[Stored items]
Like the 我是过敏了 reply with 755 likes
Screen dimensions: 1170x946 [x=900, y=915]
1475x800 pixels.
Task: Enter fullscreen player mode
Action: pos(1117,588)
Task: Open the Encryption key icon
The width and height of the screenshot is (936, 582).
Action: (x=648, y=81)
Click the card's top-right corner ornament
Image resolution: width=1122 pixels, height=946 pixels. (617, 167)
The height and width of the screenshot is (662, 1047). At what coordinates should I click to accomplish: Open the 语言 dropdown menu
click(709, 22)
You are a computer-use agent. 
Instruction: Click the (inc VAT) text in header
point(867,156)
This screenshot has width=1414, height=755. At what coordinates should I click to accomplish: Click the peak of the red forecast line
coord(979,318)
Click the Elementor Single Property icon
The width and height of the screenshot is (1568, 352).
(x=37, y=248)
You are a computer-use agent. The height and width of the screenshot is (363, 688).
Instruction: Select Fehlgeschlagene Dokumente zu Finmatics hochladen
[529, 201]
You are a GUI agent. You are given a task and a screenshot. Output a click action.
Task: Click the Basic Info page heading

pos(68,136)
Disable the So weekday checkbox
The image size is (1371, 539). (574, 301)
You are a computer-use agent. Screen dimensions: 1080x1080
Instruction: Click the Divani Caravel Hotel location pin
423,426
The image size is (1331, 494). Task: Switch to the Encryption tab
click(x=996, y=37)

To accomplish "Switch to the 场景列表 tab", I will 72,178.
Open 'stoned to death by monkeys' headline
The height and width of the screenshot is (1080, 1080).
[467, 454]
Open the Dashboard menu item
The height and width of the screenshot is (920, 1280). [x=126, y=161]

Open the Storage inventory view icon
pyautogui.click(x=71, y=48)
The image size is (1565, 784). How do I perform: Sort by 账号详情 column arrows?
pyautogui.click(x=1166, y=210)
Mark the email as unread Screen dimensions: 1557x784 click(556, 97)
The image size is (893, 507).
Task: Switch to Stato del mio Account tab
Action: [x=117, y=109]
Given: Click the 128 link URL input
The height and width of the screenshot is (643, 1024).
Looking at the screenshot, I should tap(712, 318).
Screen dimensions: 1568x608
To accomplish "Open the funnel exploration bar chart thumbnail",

* _What you have to do_: Starting at the line that holds "Instruction: Select Fehlgeschlagene", retype each line exactly through the end of the entries, both ends included.

* _Response area_:
Instruction: Select Fehlgeschlagene Dokumente zu Finmatics hochladen
[529, 201]
You are a GUI agent. You are given a task and a screenshot. Output a click action.
Task: Click the Basic Info page heading

pos(68,136)
Disable the So weekday checkbox
The image size is (1371, 539). (574, 301)
You are a computer-use agent. Screen dimensions: 1080x1080
Instruction: Click the Divani Caravel Hotel location pin
423,426
The image size is (1331, 494). Task: Switch to the Encryption tab
click(x=996, y=37)

To accomplish "Switch to the 场景列表 tab", I will 72,178.
Open 'stoned to death by monkeys' headline
The height and width of the screenshot is (1080, 1080).
[467, 454]
Open the Dashboard menu item
The height and width of the screenshot is (920, 1280). [x=126, y=161]

Open the Storage inventory view icon
pyautogui.click(x=71, y=48)
The image size is (1565, 784). How do I perform: Sort by 账号详情 column arrows?
pyautogui.click(x=1166, y=210)
Mark the email as unread Screen dimensions: 1557x784 click(556, 97)
The image size is (893, 507).
Task: Switch to Stato del mio Account tab
Action: [x=117, y=109]
Given: Click the 128 link URL input
The height and width of the screenshot is (643, 1024).
Looking at the screenshot, I should tap(712, 318).
Screen dimensions: 1568x608
To accomplish "Open the funnel exploration bar chart thumbnail",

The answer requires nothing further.